(Excerpts from a dataset)
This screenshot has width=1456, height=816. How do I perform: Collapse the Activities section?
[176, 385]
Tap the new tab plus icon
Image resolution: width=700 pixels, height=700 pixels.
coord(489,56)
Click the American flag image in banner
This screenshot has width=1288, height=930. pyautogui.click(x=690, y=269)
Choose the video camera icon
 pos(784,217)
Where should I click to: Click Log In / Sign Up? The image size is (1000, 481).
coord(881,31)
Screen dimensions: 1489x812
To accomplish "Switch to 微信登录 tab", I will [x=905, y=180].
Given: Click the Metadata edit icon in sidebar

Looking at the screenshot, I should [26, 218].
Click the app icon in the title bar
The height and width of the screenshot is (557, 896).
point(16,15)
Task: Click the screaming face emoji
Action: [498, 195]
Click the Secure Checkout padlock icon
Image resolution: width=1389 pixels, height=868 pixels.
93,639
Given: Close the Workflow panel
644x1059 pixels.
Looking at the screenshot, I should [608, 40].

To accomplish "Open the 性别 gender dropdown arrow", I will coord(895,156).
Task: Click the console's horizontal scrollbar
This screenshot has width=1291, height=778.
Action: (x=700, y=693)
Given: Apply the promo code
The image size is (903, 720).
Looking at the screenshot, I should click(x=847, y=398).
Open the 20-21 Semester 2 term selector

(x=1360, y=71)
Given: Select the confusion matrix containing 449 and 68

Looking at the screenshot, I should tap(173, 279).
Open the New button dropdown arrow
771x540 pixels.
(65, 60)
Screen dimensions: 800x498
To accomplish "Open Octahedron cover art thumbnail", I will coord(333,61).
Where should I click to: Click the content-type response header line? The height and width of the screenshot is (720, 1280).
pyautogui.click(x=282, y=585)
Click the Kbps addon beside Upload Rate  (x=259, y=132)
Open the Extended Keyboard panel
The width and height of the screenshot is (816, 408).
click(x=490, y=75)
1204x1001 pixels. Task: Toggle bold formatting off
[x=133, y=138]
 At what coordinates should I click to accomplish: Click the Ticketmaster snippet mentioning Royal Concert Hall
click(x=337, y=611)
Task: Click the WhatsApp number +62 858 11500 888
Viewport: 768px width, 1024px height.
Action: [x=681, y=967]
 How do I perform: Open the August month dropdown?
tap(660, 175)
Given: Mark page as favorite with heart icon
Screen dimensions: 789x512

Instructions to follow: Only the lines from the one containing "1204x1001 pixels. Task: Toggle" to the end of the data should be printed, exactly as they stand.

Written answer:
1204x1001 pixels. Task: Toggle bold formatting off
[x=133, y=138]
 At what coordinates should I click to accomplish: Click the Ticketmaster snippet mentioning Royal Concert Hall
click(x=337, y=611)
Task: Click the WhatsApp number +62 858 11500 888
Viewport: 768px width, 1024px height.
Action: [x=681, y=967]
 How do I perform: Open the August month dropdown?
tap(660, 175)
Given: Mark page as favorite with heart icon
Screen dimensions: 789x512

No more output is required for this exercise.